#### Material supplied

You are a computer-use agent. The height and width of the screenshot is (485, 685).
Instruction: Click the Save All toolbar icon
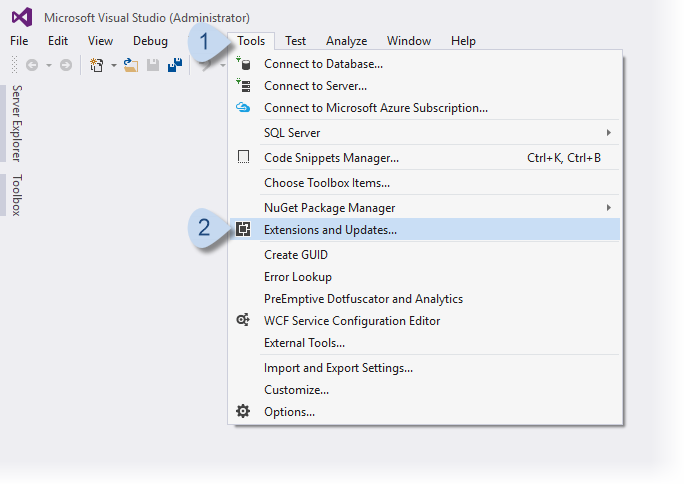click(x=175, y=65)
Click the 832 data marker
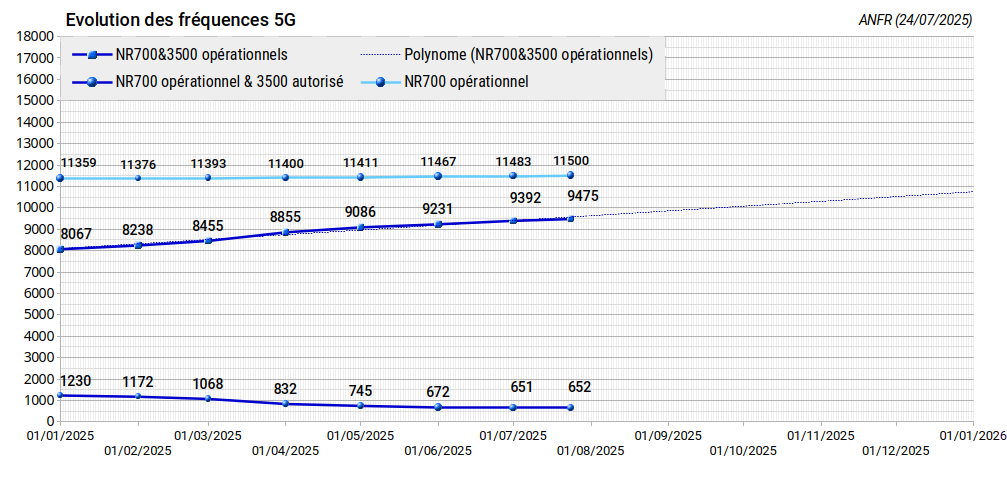 (285, 404)
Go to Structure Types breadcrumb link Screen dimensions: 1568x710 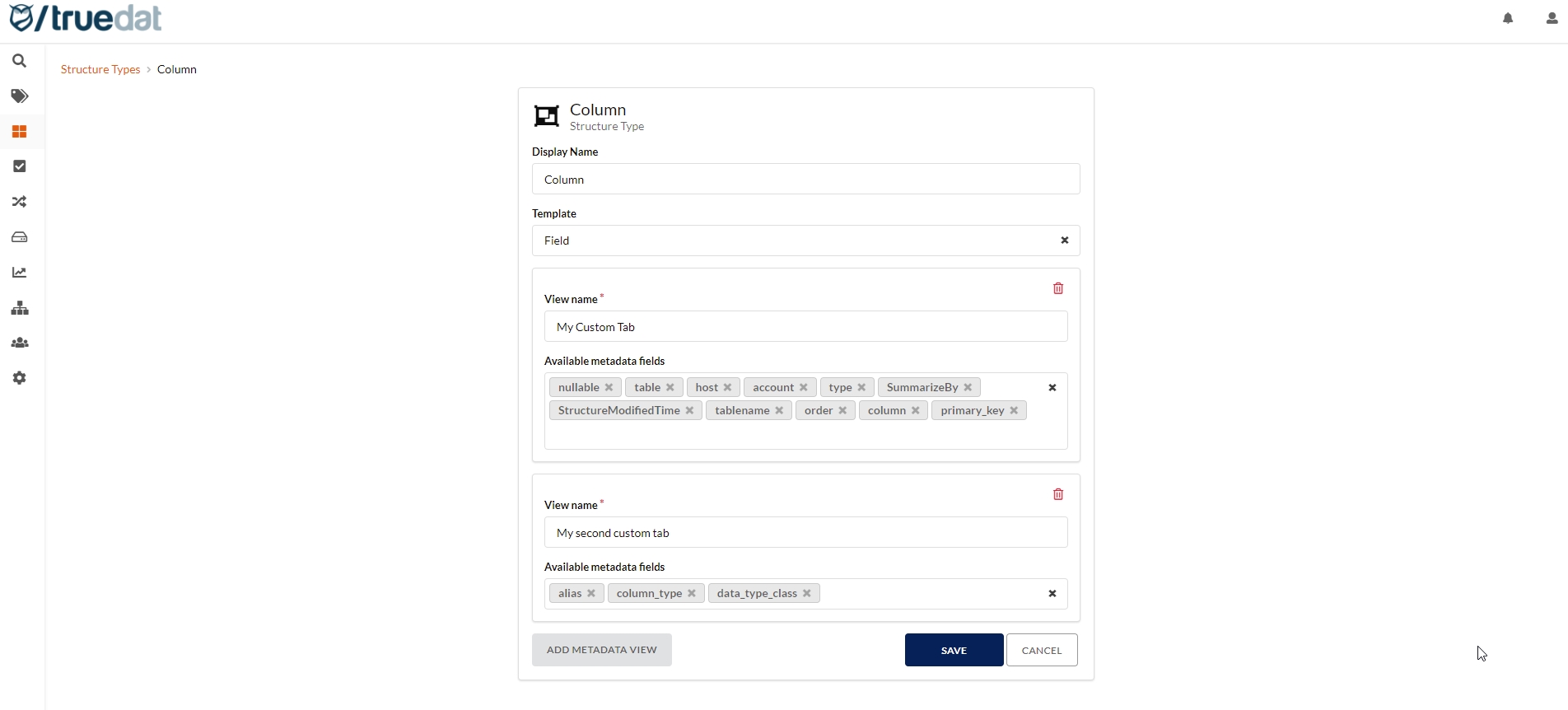(100, 69)
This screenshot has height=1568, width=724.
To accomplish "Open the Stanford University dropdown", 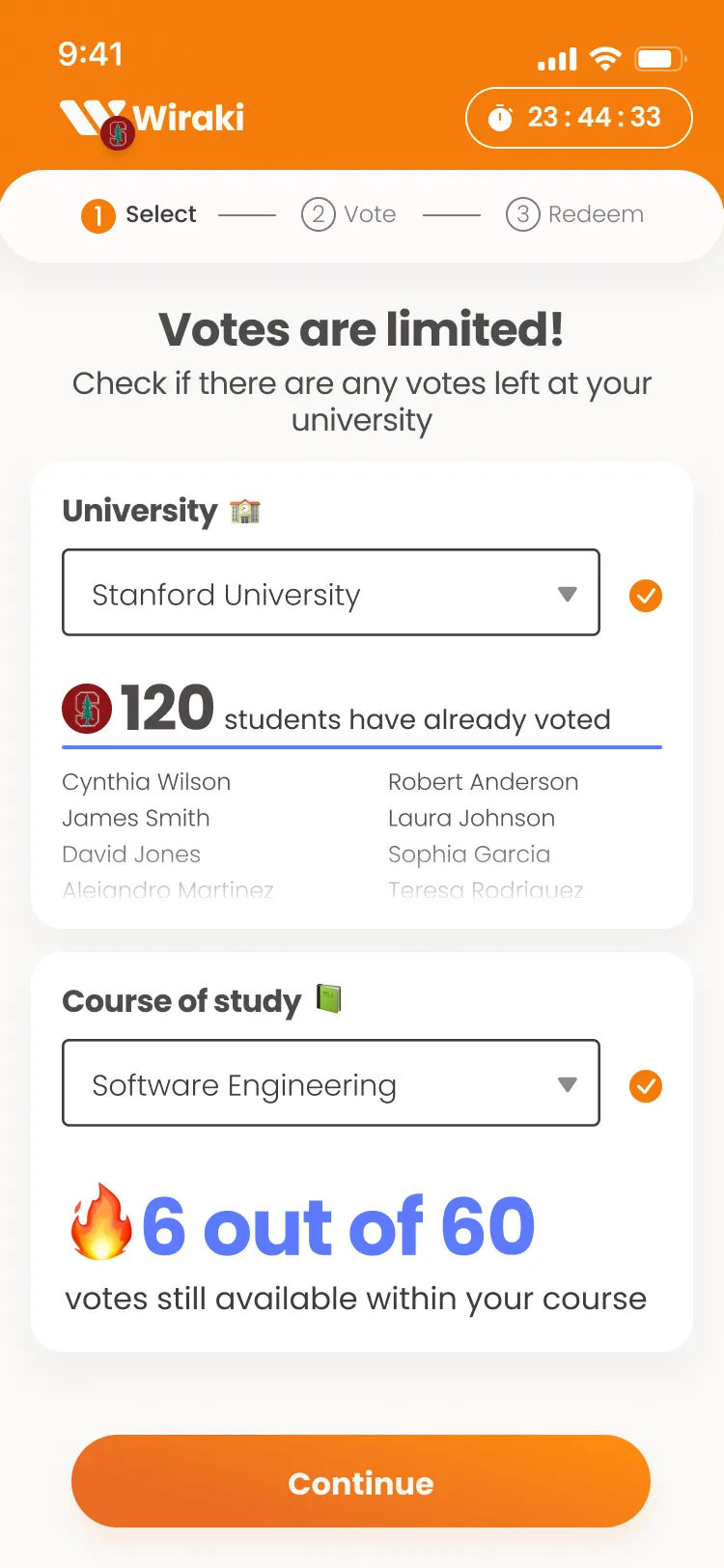I will click(330, 593).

########

> [Work request]: Filter the entries above down to the lines containing the word "height".

> [Solution to this problem]:
You are a computer-use agent. The height and width of the screenshot is (485, 685).
This screenshot has height=1568, width=724.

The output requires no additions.